▶ _Problem statement_:
Keep the wording of the records intact as you retype them, and omit every image.

Saved data entries:
----
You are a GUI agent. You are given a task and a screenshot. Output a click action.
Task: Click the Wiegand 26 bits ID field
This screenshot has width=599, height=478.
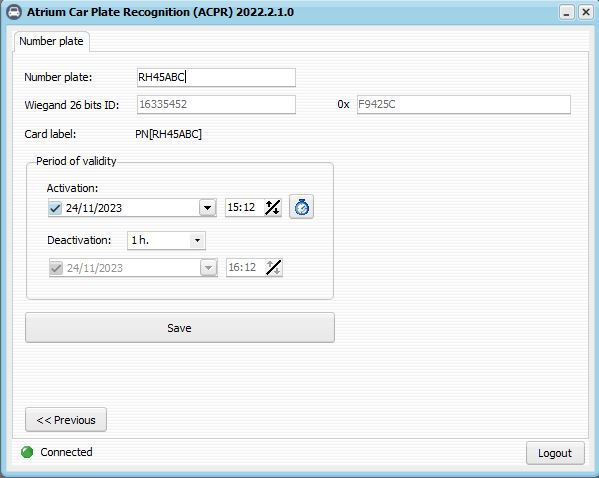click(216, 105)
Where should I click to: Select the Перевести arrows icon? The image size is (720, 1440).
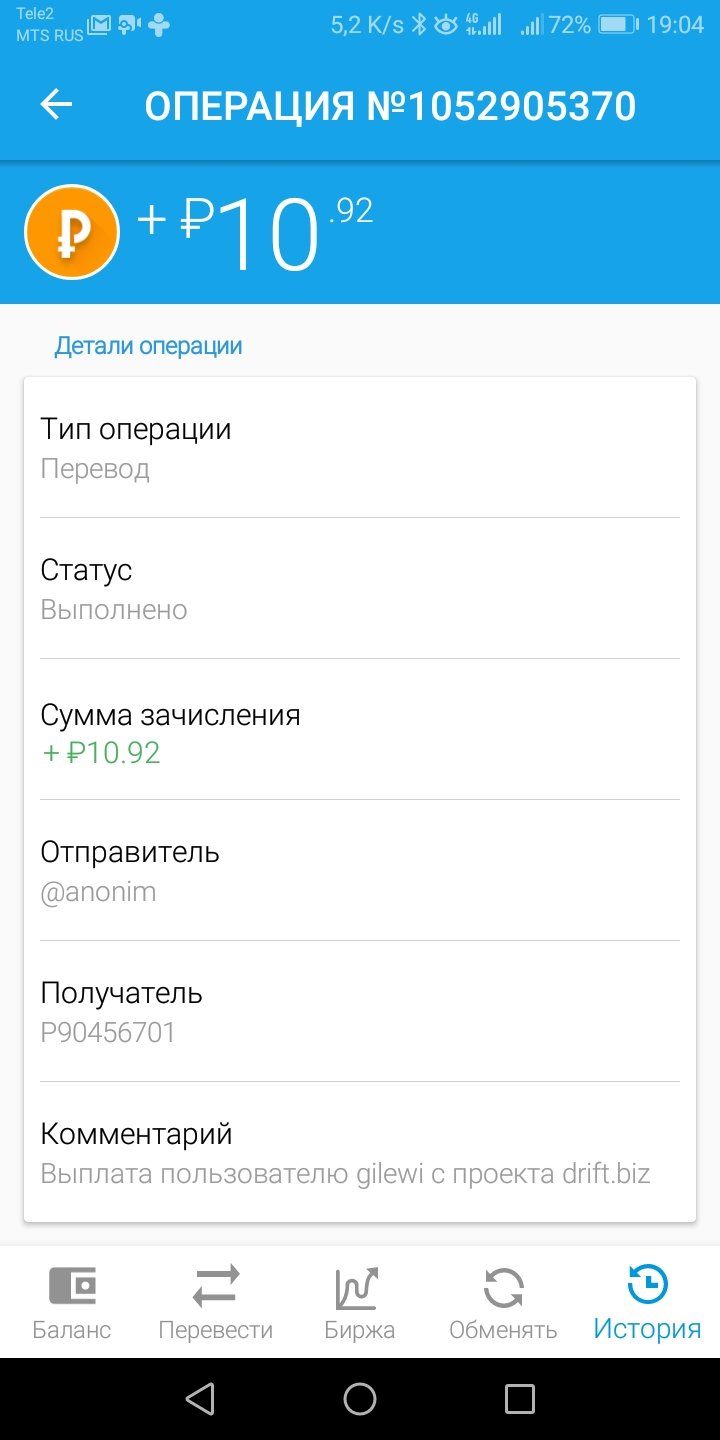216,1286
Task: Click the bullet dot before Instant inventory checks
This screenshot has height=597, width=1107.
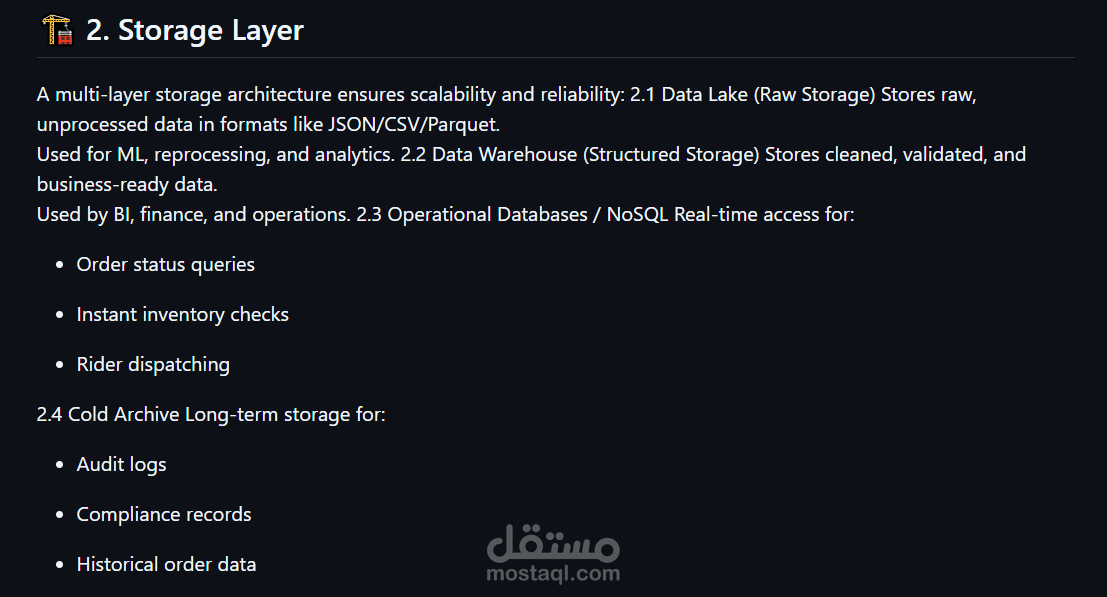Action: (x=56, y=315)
----
▶ _Problem solution_:
You are a GUI agent. You are given a task and a screenshot. Output a click action.
Task: Click the Wiegand 26 bits ID field
This screenshot has width=599, height=478.
click(216, 105)
Where should I click to: Select the Перевести arrows icon? The image size is (720, 1440).
216,1286
Task: Click the bullet dot before Instant inventory checks
This screenshot has height=597, width=1107.
Action: (x=56, y=315)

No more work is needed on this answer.